In che modo le aggressioni psicologiche sul lavoro influenzano la performance lavorativa?
Mentre le fonti scientifiche, e molte fonti istituzionali europee, pongono ormai moltissima attenzione alla prevenzione dei fattori di rischio psicosociale, purtroppo si registra nel nostro Paese un ritardo culturale che fa spesso ritenere ad esempio che fenomeni come il mobbing possano essere inquadrati e affrontati solo con categorie giuridiche e medico-legali (quindi di fatto estromettendo il tema delle prevenzione: non è mobbing se non vi sono i famosi 6 mesi di azioni sistematiche), e il burnout sia solo una sindrome depressiva da comprendere nelle sue radici individuali, come se essa colpisse a caso e senza precise cause di tipo organizzativo, sulle quali invece ormai la letteratura ci ha in gran parte illuminato.
Un tale approccio tende a preservare una cultura che ha conseguenze sia sul benessere organizzativo che sulla prestazione e la redditività delle aziende.
Uno studio condotto negli Stati Uniti ( Schat, Frone “Exposure to psychological aggression at work and job performance: The mediating role of job attitudes and personal health”, su Work & Stress, 2011), e focalizzatosi sulla forma di aggressione più diffusa, quella di natura psicologica, mostra come questa abbia un effetto sulla performance riducendola attraverso almeno due tipi di influenza:
- da un lato con la comparsa di “job attitudes” negative, ovvero atteggiamenti negativi nei confronti del lavoro e che riducono la motivazione al lavoro;
- d’altro lato attraverso una riduzione della salute e del benessere degli individui, diminuendo così la loro capacità di lavorare.
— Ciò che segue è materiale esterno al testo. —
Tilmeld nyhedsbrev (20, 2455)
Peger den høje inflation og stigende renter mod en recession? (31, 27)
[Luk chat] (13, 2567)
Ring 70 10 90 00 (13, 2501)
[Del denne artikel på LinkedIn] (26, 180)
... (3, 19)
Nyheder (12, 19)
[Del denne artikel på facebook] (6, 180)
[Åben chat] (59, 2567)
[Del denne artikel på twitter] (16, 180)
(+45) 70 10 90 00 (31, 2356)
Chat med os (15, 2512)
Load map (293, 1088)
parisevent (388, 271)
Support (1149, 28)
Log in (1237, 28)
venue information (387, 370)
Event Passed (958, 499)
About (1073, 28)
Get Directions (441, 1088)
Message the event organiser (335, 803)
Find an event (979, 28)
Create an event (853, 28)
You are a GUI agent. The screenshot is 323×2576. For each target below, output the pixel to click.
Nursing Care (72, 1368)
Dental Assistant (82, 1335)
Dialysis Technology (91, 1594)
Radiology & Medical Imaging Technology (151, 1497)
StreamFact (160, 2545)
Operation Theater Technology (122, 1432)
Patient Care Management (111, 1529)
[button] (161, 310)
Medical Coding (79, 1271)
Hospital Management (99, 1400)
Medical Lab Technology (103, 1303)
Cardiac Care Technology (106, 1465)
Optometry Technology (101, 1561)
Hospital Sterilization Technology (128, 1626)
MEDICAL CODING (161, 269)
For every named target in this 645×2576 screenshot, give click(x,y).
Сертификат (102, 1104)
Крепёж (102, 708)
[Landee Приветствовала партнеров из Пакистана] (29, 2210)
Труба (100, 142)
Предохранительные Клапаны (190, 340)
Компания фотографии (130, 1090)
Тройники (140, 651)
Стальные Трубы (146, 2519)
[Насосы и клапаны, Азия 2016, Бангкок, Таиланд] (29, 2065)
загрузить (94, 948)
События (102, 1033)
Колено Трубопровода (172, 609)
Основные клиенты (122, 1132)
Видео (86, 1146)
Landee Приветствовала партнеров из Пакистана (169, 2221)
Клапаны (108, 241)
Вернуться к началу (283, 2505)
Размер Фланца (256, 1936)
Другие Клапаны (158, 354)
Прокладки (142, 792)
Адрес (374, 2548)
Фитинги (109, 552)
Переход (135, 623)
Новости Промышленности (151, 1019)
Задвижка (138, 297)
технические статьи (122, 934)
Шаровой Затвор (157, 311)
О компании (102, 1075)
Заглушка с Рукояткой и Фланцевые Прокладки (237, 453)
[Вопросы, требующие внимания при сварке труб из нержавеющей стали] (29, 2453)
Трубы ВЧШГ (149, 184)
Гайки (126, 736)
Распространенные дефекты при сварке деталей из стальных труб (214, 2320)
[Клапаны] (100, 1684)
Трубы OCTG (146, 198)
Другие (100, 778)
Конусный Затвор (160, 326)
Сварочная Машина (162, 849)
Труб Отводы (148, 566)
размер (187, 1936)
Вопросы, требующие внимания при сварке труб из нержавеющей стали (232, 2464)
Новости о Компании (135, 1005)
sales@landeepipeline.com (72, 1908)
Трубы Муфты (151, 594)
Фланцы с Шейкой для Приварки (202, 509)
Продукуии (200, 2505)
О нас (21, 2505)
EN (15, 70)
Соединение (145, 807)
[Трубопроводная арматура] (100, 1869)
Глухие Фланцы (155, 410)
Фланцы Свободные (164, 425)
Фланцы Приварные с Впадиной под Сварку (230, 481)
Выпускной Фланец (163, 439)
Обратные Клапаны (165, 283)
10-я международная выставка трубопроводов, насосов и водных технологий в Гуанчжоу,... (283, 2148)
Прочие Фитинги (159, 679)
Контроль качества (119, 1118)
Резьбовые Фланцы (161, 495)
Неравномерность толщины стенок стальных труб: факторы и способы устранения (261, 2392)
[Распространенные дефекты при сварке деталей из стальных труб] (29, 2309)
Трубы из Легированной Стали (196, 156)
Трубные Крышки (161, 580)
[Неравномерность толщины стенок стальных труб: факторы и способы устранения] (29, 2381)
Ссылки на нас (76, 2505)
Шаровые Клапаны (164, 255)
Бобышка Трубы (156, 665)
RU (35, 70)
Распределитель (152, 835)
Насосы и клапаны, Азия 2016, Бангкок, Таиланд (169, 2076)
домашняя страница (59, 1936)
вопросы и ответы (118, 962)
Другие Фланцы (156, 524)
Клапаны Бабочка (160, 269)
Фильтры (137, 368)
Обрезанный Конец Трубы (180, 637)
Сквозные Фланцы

Questi fenomeni compromettono gravemente le performance sotto tutti i punti di vista:
- sia quello strettamente inerente l’esecuzione dei compiti (task performance);
- sia quello inerente il contesto che ruota intorno e supporta l’esecuzione dei compiti (contextual performance).
Risulta necessario porre una maggiore attenzione al problema della violenza psicologica esercitata sul luogo di lavoro; infatti, pur essendo meno visibile della violenza fisica, essa risulta dannosa ed ha conseguenze negative per tutti, dai singoli individui alle organizzazioni nella loro totalità.
Dallo studio emerge l’importanza di programmi di prevenzione mirati alla riduzione dell’esposizione ad aggressioni psicologiche, che andrebbero considerati come un investimento a difesa di una buona e continua performance di tutti.
Nella presentazione una descrizione degli aspetti salienti dello studio.
Ecco alcune buone prassi per prevenire l’insorgenza di queste problematiche:
- Informazione e Formazione su cosa sia e come si presenti la violenza psicologica, sulle modalità di soluzione dei conflitti,
- Adozione di linee guida che contengano le informazioni sulla natura, le dimensioni del problema e gli effetti sulla salute e la qualità di vita,
- Adozione di codici di comportamento chiari, con l’indicazione che la società non tollererà atti di questa natura,
- Clausole specifiche nei contratti che regolino questo fenomeno e che prevedano sanzioni,
- L’adozione di un supporto esterno come un consigliere di fiducia, anche solo per mostrare che si riconosce l’esistenza di questo problema.